* [Task to carry out]: Please revise these lines by replacing "At what coordinates should I click to accomplish" with "Where should I click to do this" and leaving everything else unchanged. Omit the pictures from your answer.

* [Material to process]:
━━━━
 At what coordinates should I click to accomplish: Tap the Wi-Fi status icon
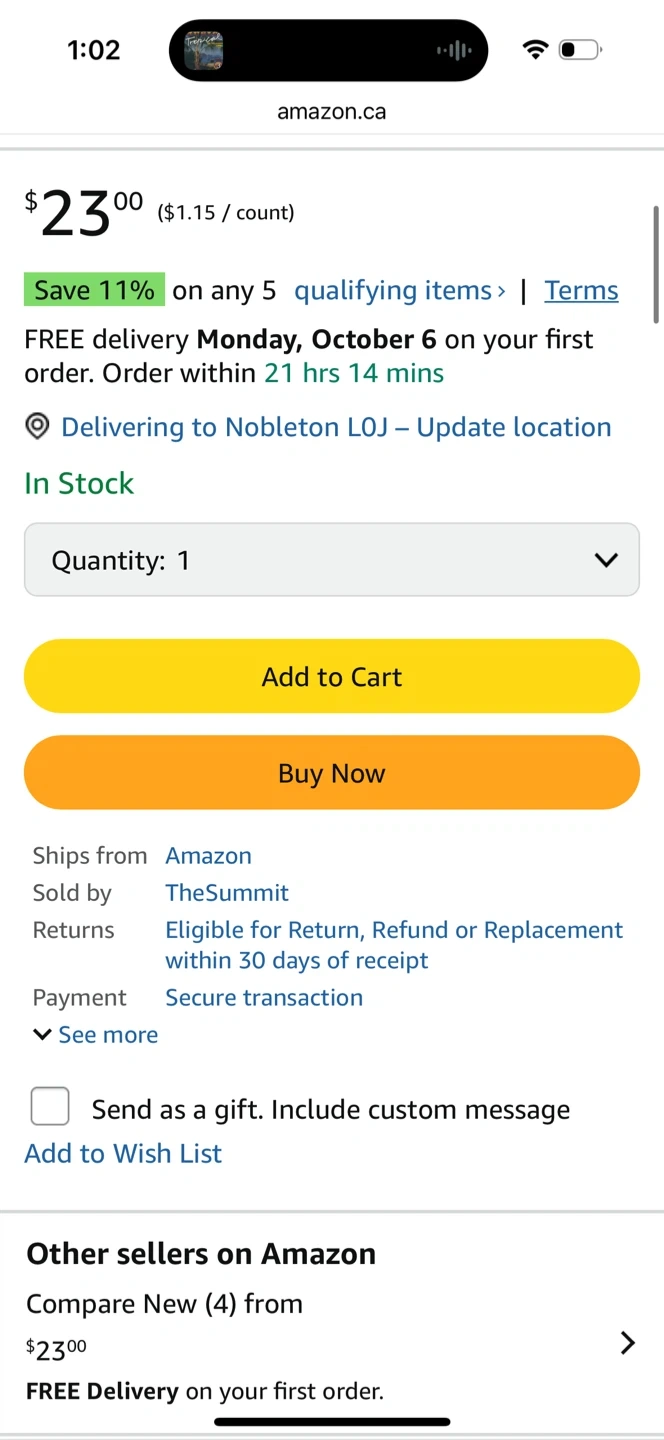[536, 50]
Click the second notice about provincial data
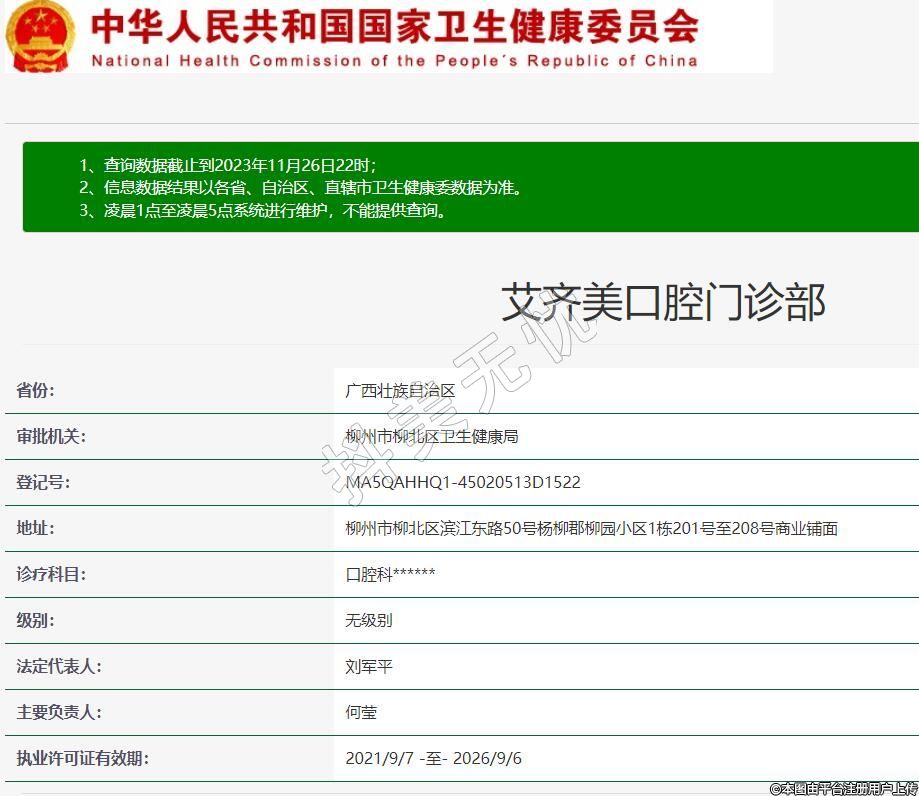 tap(300, 187)
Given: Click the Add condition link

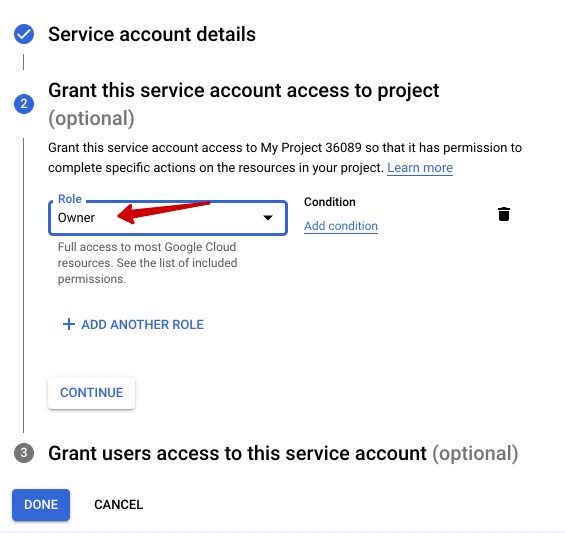Looking at the screenshot, I should click(x=341, y=226).
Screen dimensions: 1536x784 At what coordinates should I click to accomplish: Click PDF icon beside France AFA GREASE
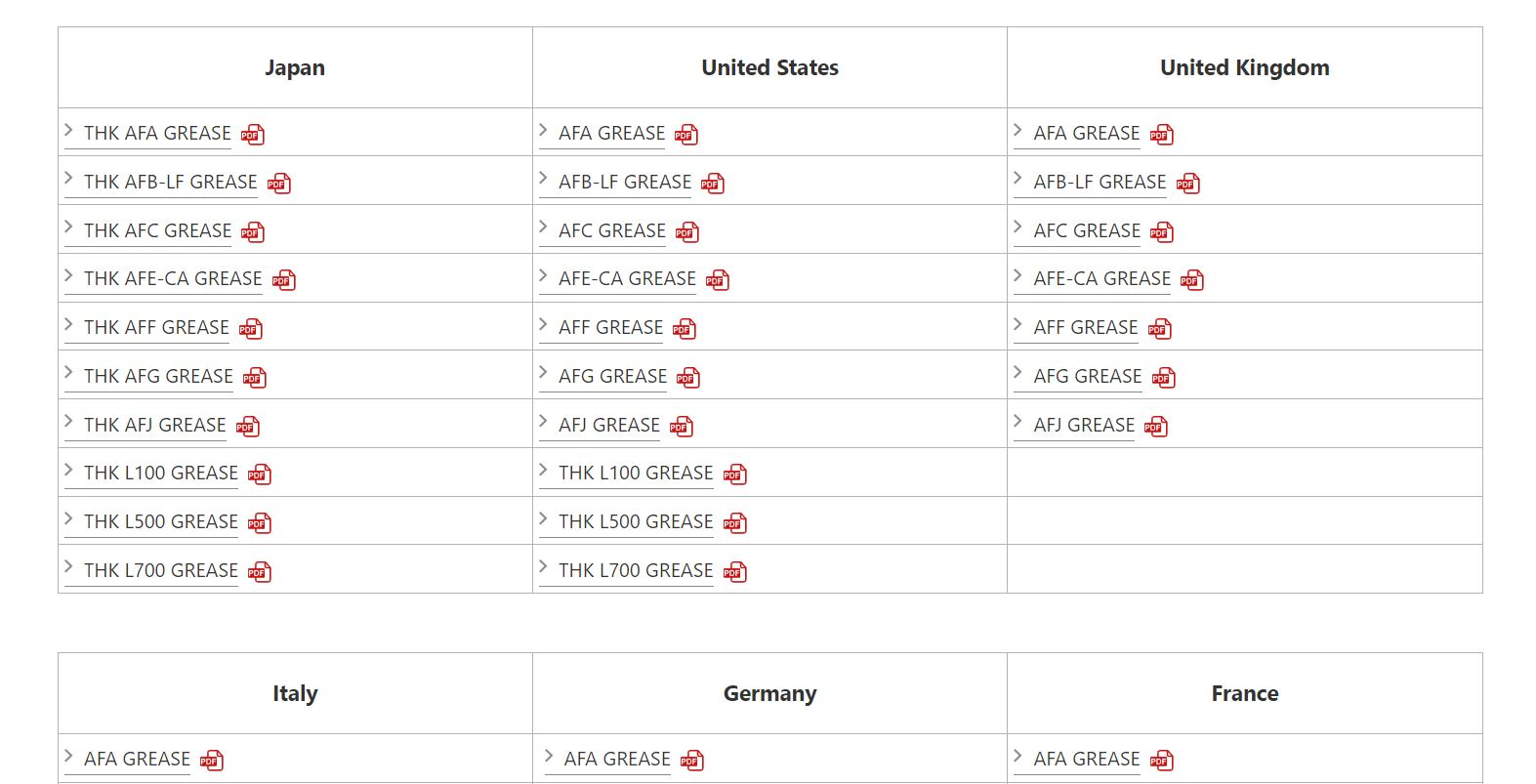tap(1162, 761)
━━━━
* [Task solution]:
 Where should I click to do this: Tap the Wi-Fi status icon
[536, 50]
Click the second notice about provincial data
 tap(300, 187)
Given: Click the Add condition link

Looking at the screenshot, I should click(x=341, y=226).
Screen dimensions: 1536x784 Where should I click to do this: Click PDF icon beside France AFA GREASE
tap(1162, 761)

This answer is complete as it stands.